* **Exercise**
Give the number of lines in these entries that contain "Cash", and nothing more.

Excerpts from a dataset:
★ ★ ★ ★ ★ ★ ★
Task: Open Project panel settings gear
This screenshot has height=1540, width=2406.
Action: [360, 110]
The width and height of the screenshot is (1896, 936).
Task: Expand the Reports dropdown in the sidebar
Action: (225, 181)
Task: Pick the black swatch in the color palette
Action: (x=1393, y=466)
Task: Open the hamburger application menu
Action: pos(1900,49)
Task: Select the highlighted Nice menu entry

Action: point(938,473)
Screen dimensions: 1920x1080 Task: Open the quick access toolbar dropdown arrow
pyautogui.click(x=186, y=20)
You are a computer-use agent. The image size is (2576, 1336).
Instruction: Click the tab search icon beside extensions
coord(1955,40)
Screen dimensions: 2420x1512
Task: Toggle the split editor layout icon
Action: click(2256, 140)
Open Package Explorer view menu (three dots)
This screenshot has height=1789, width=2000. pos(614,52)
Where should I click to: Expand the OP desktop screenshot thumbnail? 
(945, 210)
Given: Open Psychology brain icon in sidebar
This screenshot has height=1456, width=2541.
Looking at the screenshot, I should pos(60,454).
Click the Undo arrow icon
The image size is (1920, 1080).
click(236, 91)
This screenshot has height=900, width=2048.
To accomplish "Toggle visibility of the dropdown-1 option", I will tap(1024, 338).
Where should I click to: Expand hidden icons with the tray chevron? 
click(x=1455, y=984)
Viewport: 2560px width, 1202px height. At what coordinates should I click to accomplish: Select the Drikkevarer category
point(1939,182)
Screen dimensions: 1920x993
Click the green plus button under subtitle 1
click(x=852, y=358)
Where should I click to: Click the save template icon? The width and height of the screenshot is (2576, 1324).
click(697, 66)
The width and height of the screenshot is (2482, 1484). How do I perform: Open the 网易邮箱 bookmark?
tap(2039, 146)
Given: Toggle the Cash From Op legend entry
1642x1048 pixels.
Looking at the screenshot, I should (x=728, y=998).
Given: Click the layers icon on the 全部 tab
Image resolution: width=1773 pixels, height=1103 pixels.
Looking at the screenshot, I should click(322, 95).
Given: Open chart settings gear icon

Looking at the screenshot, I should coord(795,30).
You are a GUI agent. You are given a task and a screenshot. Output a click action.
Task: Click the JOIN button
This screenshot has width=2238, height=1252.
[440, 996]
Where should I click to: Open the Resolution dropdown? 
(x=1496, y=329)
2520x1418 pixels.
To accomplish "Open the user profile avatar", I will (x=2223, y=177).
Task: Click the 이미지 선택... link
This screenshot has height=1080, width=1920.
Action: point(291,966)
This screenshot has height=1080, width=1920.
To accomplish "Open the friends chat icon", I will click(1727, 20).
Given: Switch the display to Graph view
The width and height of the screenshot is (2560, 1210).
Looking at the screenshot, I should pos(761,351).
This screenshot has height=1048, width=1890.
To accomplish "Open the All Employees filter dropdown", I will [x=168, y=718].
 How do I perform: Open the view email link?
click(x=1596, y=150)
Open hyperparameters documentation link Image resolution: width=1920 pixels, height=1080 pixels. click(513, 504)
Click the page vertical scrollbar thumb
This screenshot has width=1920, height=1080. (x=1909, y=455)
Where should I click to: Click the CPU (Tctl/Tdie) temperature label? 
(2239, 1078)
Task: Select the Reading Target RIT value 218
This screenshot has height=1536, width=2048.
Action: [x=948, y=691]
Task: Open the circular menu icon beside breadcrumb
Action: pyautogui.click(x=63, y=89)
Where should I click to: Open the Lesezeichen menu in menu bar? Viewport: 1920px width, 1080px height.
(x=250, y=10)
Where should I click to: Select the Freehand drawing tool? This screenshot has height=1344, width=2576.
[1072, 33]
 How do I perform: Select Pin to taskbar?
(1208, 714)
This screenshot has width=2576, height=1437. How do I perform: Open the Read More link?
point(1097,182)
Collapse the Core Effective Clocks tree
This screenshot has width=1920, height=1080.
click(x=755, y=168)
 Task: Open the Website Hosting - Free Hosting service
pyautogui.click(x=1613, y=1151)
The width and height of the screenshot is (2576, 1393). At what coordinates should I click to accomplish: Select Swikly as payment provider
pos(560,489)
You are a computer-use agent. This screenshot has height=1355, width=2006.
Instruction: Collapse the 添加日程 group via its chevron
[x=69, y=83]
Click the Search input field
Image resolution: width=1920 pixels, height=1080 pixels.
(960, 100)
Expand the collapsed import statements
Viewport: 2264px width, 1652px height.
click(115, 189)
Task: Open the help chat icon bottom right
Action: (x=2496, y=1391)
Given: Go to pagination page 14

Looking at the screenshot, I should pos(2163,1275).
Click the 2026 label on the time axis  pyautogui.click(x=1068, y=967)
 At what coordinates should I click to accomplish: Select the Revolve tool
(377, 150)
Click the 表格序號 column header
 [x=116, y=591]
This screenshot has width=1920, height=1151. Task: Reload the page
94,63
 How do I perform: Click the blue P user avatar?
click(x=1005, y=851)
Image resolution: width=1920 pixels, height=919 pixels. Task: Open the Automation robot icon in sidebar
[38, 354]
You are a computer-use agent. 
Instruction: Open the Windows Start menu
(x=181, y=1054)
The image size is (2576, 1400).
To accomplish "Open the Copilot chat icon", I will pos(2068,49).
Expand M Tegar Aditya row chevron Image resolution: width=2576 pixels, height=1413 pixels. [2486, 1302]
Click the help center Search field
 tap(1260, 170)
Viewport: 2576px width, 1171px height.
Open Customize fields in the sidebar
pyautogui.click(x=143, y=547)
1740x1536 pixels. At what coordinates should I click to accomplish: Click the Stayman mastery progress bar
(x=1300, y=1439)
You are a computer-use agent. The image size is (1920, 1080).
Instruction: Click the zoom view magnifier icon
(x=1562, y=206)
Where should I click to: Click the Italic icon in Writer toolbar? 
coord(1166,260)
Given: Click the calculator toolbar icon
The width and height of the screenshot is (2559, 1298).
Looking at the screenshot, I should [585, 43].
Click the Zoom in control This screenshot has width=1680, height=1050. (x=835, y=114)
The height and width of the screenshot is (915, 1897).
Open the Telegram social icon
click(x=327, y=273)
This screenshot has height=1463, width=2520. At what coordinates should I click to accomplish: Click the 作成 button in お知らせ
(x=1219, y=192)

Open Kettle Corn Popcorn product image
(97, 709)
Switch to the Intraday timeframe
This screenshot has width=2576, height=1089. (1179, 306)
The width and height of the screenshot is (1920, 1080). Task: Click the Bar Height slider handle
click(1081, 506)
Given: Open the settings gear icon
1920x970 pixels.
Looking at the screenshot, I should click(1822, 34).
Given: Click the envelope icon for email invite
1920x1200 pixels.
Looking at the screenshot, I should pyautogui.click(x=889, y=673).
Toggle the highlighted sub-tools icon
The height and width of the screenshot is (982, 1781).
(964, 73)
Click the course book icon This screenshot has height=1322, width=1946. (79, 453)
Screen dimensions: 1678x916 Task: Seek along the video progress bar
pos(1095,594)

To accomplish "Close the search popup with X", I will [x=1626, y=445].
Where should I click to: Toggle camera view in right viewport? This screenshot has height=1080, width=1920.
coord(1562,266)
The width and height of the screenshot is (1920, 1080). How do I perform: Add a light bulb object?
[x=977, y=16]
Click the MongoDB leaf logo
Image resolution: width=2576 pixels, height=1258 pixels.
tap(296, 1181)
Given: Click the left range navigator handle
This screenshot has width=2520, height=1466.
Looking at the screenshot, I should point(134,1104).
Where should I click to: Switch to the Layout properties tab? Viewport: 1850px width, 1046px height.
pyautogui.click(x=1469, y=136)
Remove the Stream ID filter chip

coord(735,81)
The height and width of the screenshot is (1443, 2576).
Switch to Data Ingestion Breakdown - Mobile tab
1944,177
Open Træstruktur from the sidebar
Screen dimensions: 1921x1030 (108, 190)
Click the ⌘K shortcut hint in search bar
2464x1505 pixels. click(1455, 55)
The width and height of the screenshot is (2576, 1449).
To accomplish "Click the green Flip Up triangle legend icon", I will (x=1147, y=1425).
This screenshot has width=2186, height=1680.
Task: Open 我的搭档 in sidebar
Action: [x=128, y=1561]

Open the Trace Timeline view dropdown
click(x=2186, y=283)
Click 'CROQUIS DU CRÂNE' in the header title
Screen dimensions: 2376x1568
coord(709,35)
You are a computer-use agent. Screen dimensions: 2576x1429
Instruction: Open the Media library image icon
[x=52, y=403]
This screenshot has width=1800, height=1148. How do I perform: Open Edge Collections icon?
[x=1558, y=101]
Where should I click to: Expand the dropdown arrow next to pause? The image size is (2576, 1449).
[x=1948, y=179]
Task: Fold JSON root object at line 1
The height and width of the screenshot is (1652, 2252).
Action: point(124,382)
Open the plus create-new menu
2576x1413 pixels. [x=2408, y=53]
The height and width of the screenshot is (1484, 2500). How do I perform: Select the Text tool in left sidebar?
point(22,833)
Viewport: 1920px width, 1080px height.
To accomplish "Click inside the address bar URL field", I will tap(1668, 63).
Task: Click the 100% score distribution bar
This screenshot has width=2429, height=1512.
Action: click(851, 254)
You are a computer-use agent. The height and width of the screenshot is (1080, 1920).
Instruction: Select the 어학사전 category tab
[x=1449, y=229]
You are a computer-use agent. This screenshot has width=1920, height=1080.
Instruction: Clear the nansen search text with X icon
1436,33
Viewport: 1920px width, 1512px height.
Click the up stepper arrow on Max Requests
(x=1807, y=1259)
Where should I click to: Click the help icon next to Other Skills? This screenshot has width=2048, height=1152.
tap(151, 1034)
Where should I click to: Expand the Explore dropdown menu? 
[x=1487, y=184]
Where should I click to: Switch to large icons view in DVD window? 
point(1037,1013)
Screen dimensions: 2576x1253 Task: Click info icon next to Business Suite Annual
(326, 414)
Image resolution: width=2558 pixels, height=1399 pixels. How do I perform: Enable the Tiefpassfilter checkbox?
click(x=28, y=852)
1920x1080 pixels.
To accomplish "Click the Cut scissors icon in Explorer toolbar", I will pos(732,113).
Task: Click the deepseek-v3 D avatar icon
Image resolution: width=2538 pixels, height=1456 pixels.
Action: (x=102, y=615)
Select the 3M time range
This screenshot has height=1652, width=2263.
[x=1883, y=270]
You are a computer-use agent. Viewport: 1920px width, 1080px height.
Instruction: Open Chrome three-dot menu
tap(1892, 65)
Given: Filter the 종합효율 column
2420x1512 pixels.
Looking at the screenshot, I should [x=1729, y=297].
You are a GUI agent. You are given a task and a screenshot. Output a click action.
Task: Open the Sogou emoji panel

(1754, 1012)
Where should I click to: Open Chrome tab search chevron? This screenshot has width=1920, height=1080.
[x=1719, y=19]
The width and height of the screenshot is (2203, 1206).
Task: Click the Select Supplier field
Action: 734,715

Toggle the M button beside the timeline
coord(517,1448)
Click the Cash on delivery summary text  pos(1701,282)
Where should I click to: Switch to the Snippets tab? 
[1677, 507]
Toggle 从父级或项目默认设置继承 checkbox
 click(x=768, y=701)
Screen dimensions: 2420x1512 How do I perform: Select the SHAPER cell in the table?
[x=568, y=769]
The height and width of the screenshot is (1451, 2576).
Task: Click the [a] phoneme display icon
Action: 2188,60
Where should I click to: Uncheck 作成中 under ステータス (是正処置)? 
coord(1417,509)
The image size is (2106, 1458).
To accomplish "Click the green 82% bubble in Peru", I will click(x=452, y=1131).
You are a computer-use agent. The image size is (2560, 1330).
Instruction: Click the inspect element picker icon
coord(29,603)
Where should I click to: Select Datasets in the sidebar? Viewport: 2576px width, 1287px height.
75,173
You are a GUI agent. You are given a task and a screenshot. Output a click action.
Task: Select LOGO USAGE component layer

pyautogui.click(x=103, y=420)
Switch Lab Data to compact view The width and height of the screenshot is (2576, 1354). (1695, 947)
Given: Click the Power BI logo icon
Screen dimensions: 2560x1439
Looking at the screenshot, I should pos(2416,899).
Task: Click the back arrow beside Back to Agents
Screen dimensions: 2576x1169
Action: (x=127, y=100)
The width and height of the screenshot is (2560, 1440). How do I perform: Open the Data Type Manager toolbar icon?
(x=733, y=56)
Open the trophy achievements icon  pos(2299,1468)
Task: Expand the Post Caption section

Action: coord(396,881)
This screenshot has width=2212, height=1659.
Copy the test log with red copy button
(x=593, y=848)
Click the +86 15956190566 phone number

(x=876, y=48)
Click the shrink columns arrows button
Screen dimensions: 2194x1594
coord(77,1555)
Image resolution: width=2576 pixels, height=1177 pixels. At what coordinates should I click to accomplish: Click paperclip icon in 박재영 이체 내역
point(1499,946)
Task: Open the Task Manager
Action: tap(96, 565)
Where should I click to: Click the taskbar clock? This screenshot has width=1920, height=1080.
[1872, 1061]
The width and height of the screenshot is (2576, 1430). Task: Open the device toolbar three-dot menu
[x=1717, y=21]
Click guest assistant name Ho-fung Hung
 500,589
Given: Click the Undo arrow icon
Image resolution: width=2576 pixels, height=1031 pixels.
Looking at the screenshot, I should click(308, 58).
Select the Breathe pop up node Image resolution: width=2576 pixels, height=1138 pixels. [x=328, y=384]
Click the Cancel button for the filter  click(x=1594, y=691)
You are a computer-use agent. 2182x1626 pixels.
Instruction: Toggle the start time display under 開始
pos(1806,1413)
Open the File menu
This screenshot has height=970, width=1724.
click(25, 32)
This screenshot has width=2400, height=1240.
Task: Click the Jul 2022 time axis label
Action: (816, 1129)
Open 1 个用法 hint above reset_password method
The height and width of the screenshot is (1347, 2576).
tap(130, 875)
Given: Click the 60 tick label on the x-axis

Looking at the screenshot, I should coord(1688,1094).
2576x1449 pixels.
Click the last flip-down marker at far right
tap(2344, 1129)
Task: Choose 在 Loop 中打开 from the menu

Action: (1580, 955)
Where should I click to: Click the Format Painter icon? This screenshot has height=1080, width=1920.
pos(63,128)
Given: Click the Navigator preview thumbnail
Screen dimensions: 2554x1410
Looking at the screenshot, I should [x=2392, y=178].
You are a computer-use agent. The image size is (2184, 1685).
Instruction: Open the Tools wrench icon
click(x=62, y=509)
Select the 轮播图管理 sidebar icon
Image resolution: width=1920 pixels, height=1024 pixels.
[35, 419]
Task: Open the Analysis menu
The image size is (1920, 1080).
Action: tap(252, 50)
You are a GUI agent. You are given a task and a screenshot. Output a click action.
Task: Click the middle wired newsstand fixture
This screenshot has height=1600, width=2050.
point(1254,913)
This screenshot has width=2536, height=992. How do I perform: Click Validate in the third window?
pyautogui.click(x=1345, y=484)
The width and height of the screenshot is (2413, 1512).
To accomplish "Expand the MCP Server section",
★ ★ ★ ★ ★ ★ ★
* **Answer below**
2